FRAGMENTO PROPORCIONADO >>

# # # #

Origen e historia
La celebración del Año Nuevo en Ecuador tiene raíces tanto en las tradiciones indígenas como en la influencia hispánica. Los pueblos originarios de los Andes celebraban el Inti Raymi o Fiesta del Sol alrededor del solsticio de diciembre, marcando el inicio de un nuevo ciclo agrícola. Con la llegada de los españoles, estas festividades se fusionaron con el calendario cristiano y la celebración del Año Nuevo el 1 de enero, según el calendario gregoriano. La tradición de los monigotes o 'años viejos' se remonta al siglo XIX, cuando la gente comenzó a confeccionar muñecos de trapo rellenos de aserrín o pólvora para representar el año que termina, una práctica que simboliza la purificación y el renacimiento.
Costumbres y tradiciones
Una de las tradiciones más emblemáticas del Año Nuevo en Ecuador es la quema de monigotes o 'años viejos' a la medianoche. Estos muñecos, a menudo hechos con ropa vieja, periódicos y cartón, representan personajes políticos, celebridades o eventos del año que termina. Las familias y vecinos se reúnen para prenderles fuego, acompañados de música y petardos, mientras se dan abrazos y buenos deseos. Además, es común hacer un 'testamento' humorístico donde se enumeran las desgracias y errores del año que se va. Otras costumbres incluyen comer 12 uvas a las 12 campanadas para pedir deseos, barrer la casa para alejar las malas energías, y usar ropa interior amarilla para atraer la buena suerte y la prosperidad en el amor y el dinero.
Por qué se celebra
El Año Nuevo en Ecuador es una celebración de renovación y esperanza. Representa el cierre de un ciclo y la oportunidad de empezar de nuevo, dejando atrás lo negativo y dando la bienvenida a lo positivo. Es un momento de unión familiar y comunitaria, donde las personas reflexionan sobre sus logros y fracasos, y se proponen metas para el año venidero. La quema de monigotes simboliza la purificación y la catarsis colectiva, mientras que los rituales de buena suerte reflejan el deseo compartido de prosperidad, amor y felicidad.

# # # #

CONTENIDO DE DATOS >>

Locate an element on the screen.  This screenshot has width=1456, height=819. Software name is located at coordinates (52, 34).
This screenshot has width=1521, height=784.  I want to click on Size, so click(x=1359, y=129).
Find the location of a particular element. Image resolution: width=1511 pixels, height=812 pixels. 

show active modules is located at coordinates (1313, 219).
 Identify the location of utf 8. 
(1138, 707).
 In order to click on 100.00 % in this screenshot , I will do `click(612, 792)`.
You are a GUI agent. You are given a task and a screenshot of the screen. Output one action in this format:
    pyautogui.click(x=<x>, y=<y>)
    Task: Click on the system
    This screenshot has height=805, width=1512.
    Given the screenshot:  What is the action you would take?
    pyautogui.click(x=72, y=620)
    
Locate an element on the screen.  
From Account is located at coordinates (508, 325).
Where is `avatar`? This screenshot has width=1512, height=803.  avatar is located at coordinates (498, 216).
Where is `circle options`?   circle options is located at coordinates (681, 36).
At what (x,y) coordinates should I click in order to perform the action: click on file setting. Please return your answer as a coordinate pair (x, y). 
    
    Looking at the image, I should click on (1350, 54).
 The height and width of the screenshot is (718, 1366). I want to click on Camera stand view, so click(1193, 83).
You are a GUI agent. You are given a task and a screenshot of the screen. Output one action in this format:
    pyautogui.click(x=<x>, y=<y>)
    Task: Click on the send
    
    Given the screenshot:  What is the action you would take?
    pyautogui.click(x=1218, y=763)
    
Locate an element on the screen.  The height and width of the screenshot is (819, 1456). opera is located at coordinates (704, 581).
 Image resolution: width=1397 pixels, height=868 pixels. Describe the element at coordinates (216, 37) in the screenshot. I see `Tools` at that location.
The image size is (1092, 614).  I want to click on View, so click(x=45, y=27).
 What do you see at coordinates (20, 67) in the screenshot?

# # # #

TUS INSTRUCCIONES >>
¿Puedes citar textualmente la parte del texto sobre el Año Nuevo en Ecuador que se abre con las palabras que contienen "Origen e historia" y se cierra con "y el renacimiento."?

RESULTADO DE LA TAREA >>
Origen e historia
La celebración del Año Nuevo en Ecuador tiene raíces tanto en las tradiciones indígenas como en la influencia hispánica. Los pueblos originarios de los Andes celebraban el Inti Raymi o Fiesta del Sol alrededor del solsticio de diciembre, marcando el inicio de un nuevo ciclo agrícola. Con la llegada de los españoles, estas festividades se fusionaron con el calendario cristiano y la celebración del Año Nuevo el 1 de enero, según el calendario gregoriano. La tradición de los monigotes o 'años viejos' se remonta al siglo XIX, cuando la gente comenzó a confeccionar muñecos de trapo rellenos de aserrín o pólvora para representar el año que termina, una práctica que simboliza la purificación y el renacimiento.